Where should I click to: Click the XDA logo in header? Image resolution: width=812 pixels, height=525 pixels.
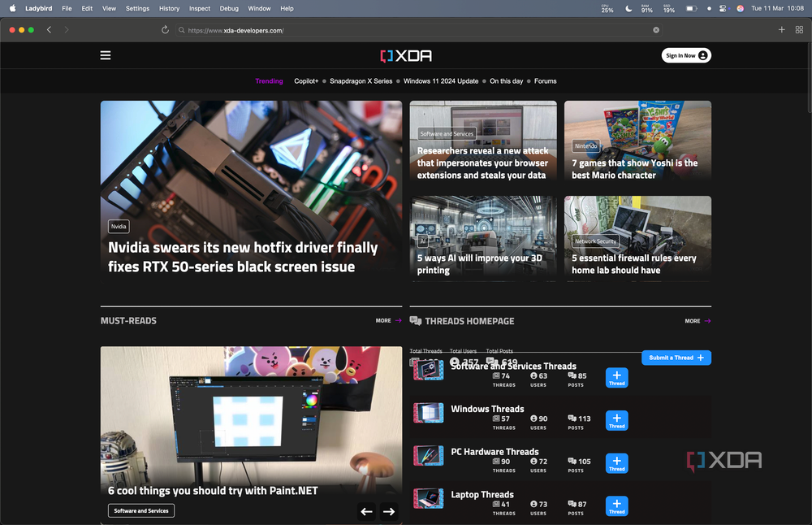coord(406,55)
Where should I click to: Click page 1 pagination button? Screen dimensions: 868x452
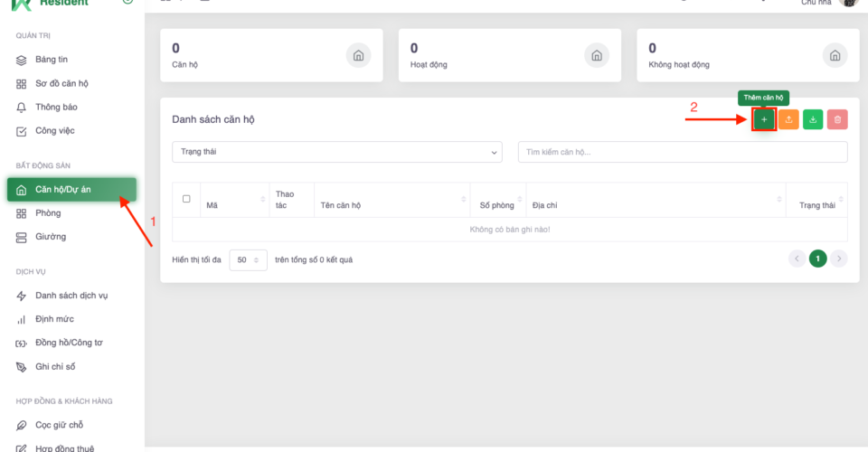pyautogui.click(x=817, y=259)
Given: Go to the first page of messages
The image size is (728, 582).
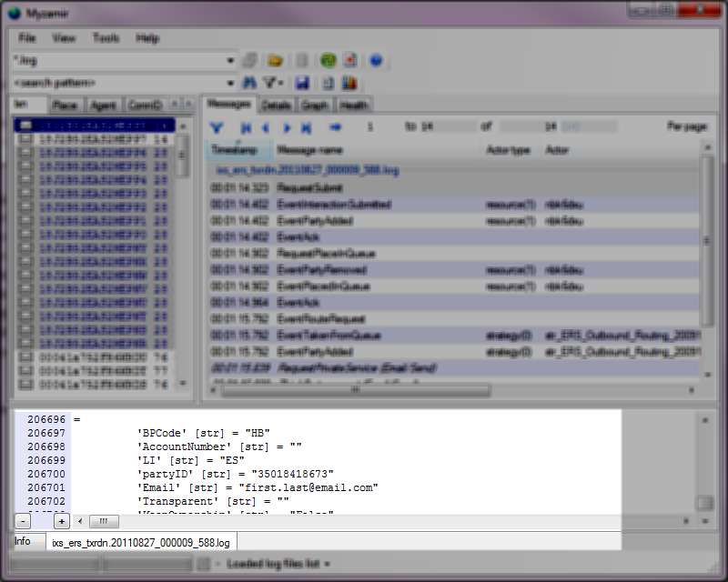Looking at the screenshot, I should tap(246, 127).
------------------------------
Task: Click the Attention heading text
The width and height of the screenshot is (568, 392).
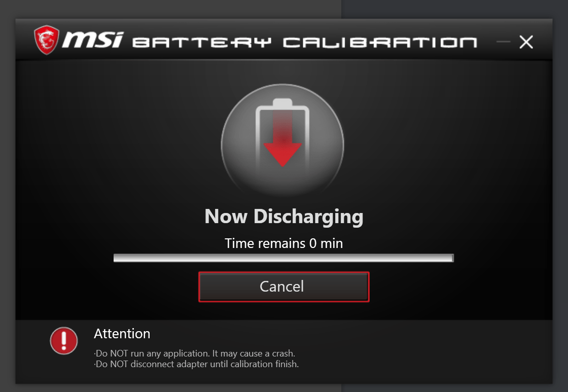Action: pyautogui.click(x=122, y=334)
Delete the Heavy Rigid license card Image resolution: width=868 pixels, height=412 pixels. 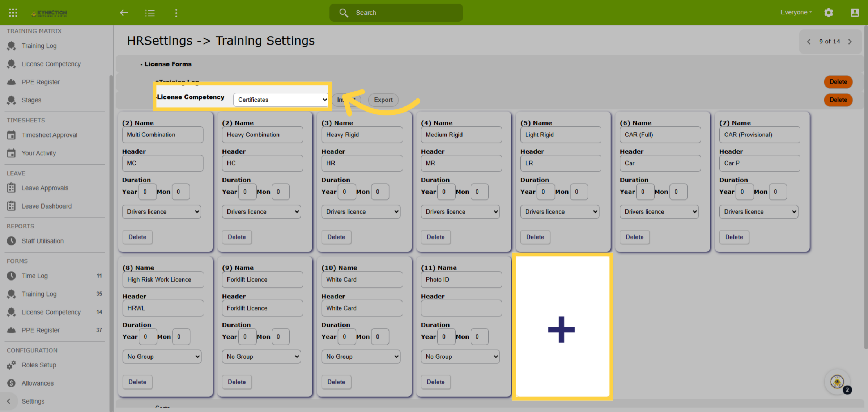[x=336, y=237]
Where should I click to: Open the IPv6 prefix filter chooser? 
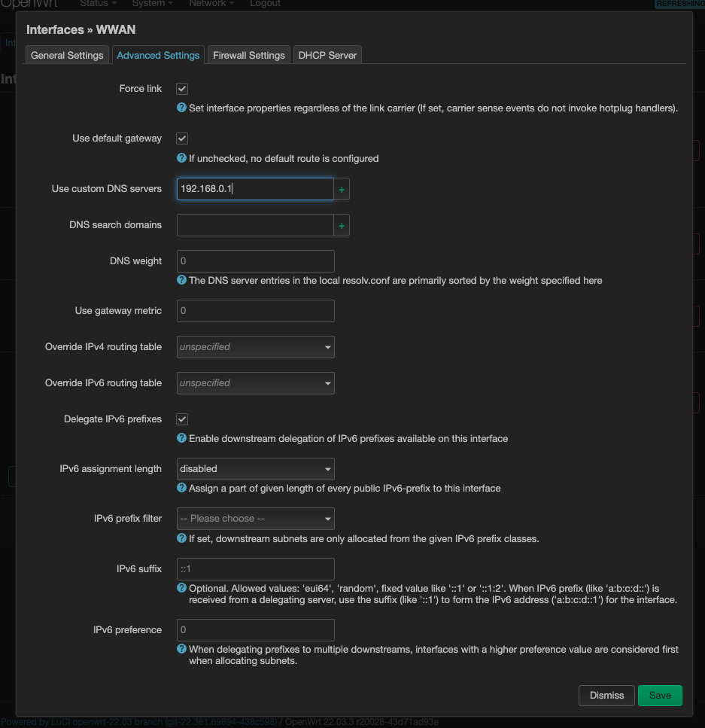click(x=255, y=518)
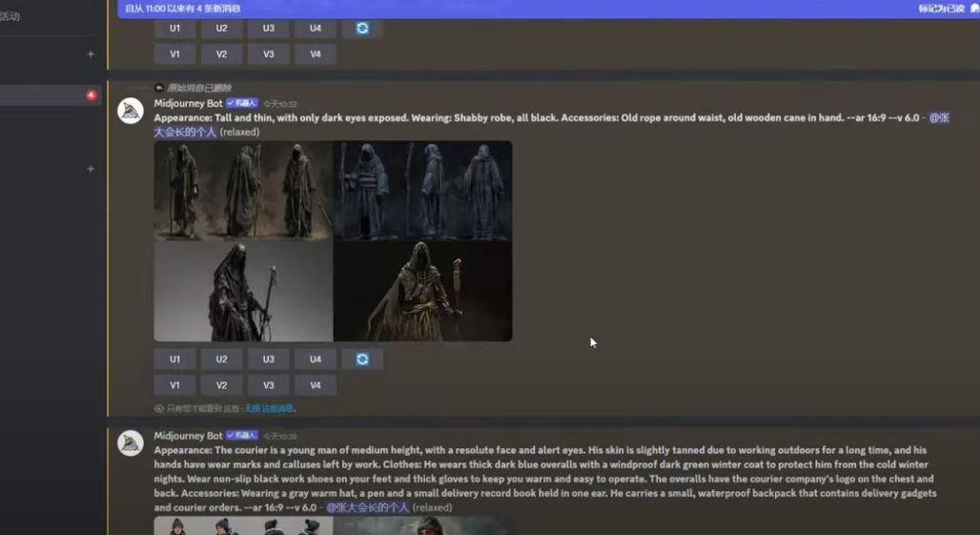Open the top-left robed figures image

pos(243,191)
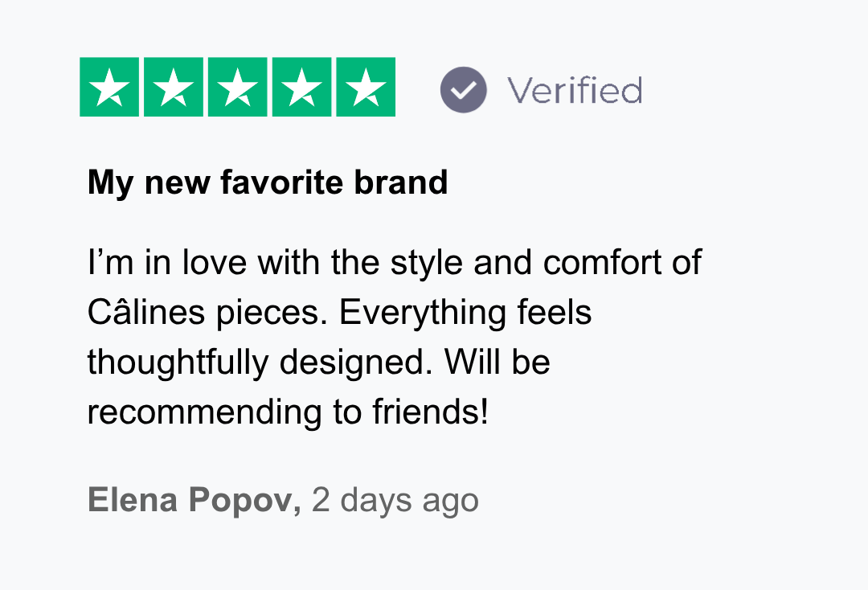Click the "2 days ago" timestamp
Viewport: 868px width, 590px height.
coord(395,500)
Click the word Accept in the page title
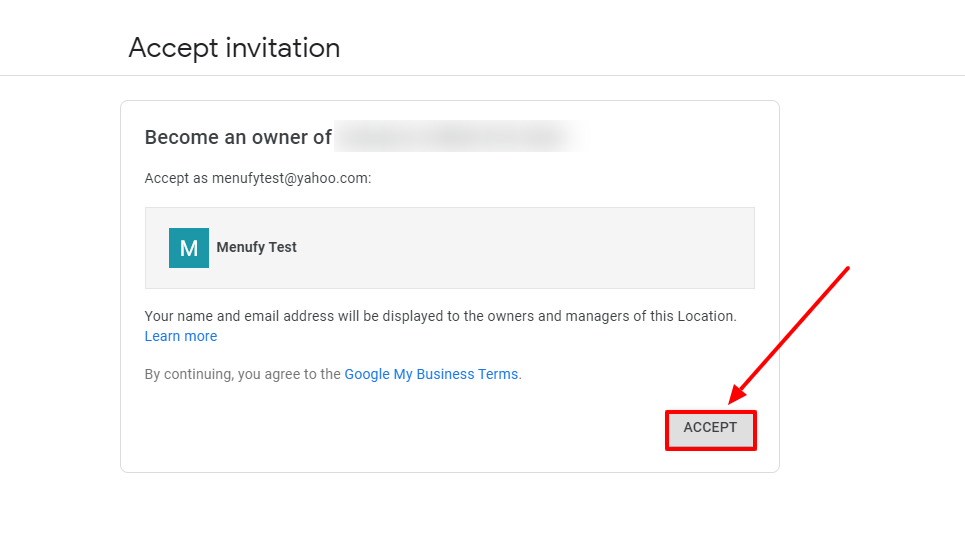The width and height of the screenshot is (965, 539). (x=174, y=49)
------------------------------
Pull out the lines above word for word, starting at the line that contains "Where should I click to: Click the" and ending at the line that contains "Looking at the", both included. Leave the pictures out.

Where should I click to: Click the XDA logo in header? Image resolution: width=812 pixels, height=525 pixels.
coord(406,55)
Where should I click to: Click page 1 pagination button? Screen dimensions: 868x452
pyautogui.click(x=817, y=259)
Given: Go to the first page of messages
The image size is (728, 582).
Looking at the screenshot, I should tap(246, 127).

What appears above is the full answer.